November 8, 2009 am30 8:35 am

I wonder if there is a sequence n_1, n_2, n_3,... of n_i such that 1, 2, n does not appear in the On-Line Encyclopedia of Integer Sequences…

(Nickh, a math blogger, found the solution to an old problem I posed. Turns out, the answers form a known sequence)

[edited to point to the correct Nick – the puzzler at]

6 Comments leave one →
  1. November 8, 2009 am30 8:49 am 8:49 am

    If you plan to work on this, please note A087774 eliminates all numbers two more than a multiple of 3 (ie, 5, 8, 11,…) from consideration.

  2. November 8, 2009 pm30 12:02 pm 12:02 pm

    I don’t know if there is an interesting sequence with that property, but it certainly is true that for any finite list of numbers there is a polynomial f such that that list is the beginning of the sequence f(0), f(1), f(2), …

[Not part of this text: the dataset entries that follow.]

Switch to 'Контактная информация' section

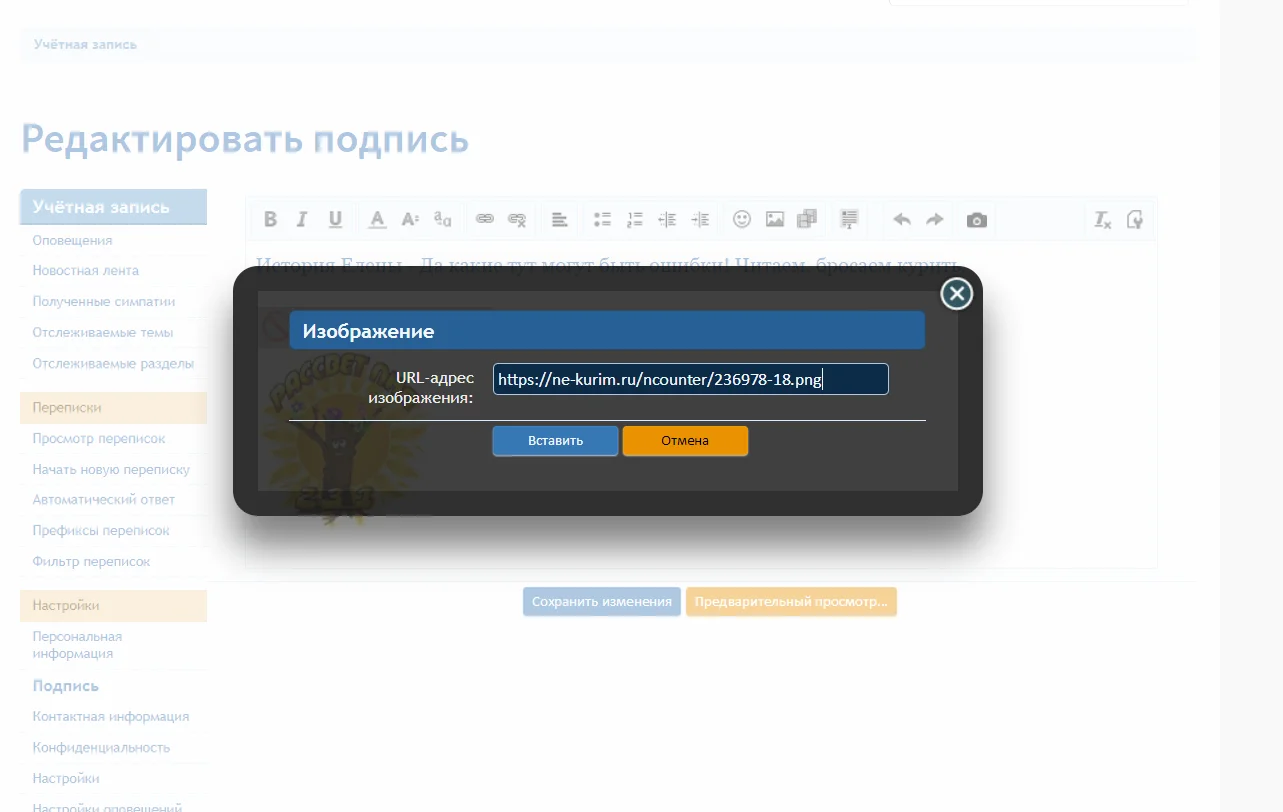click(110, 716)
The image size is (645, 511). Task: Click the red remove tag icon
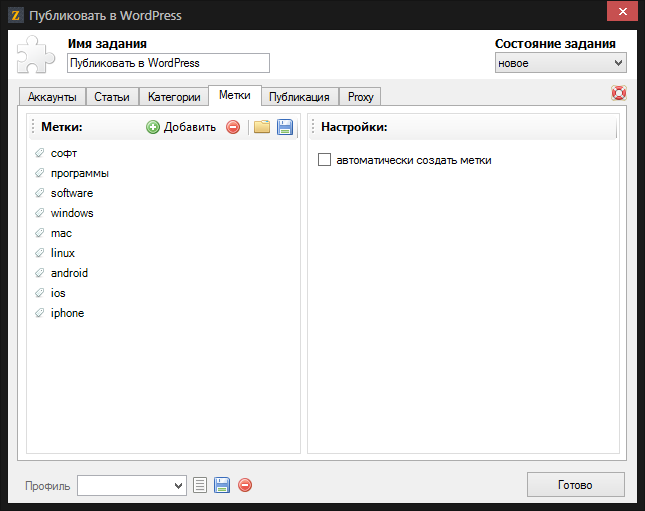[x=233, y=127]
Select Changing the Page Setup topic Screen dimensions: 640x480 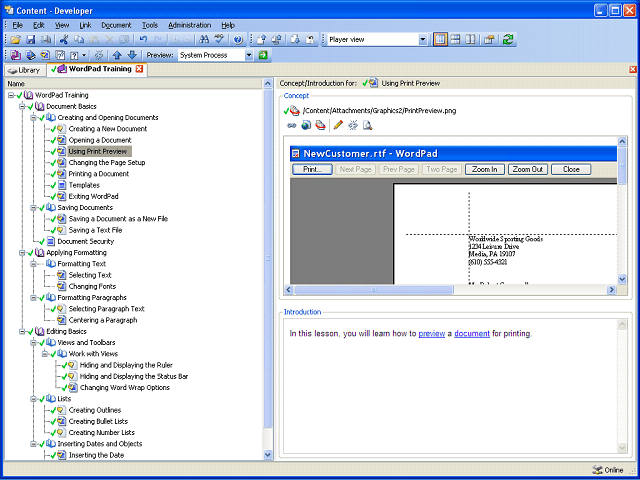[107, 162]
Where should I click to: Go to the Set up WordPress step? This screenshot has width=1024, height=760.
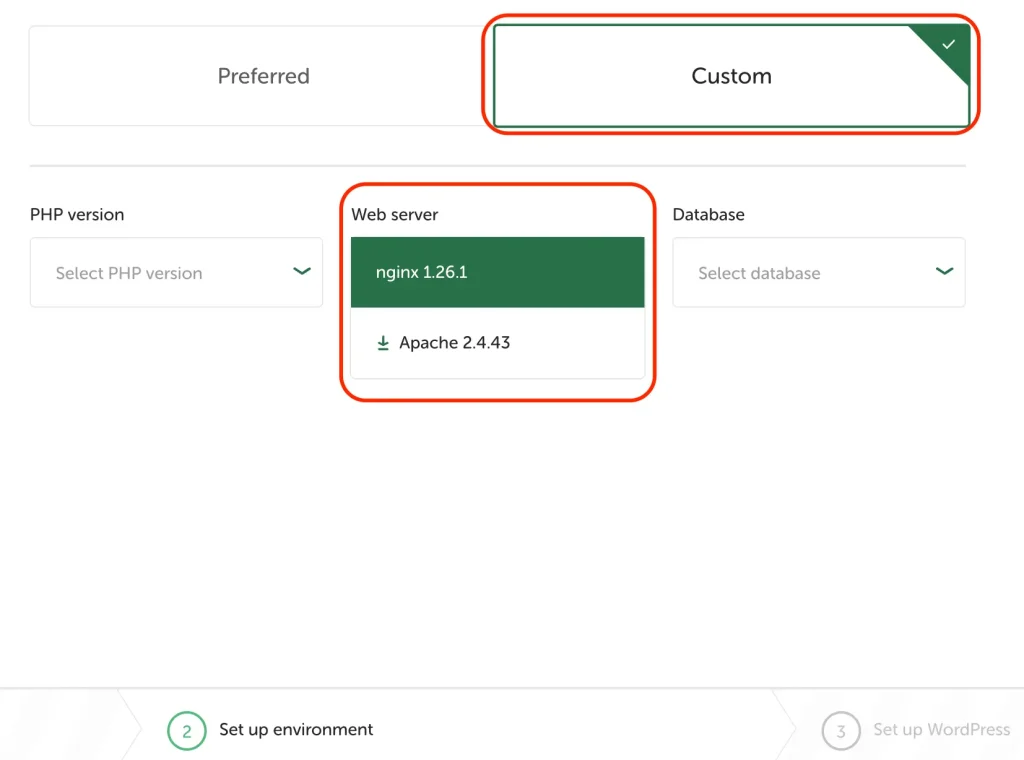tap(940, 730)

  3. November 8, 2009 pm30 12:14 pm 12:14 pm

    So we can write a polynomial such that f(0) = 1, f(1) = 2, f(2) = 87 (eg. f(x) = \frac{85}{2}x^2 + -\frac{83}{2}x + 1),

    but the OnLine Dictionary of Integer Sequences has nothing listed.

    So 87 comes first.

    (and yes, I manually checked 1 – 86. Can’t be the best way…)

  4. November 9, 2009 pm30 2:24 pm 2:24 pm

    Hey, it was me who posted about A078511, not that I’d say that constituted finding a solution to your original problem!

    • November 9, 2009 pm30 9:58 pm 9:58 pm

      Puzzle Nick! not worksheet Nick! I should have figured. He’s a nice guy, too.

      Didn’t I cheat you credit once before? I need to work on that. And I’ll go fix the post.

      In any case, thanks for the Sequence, and thanks for the heads up!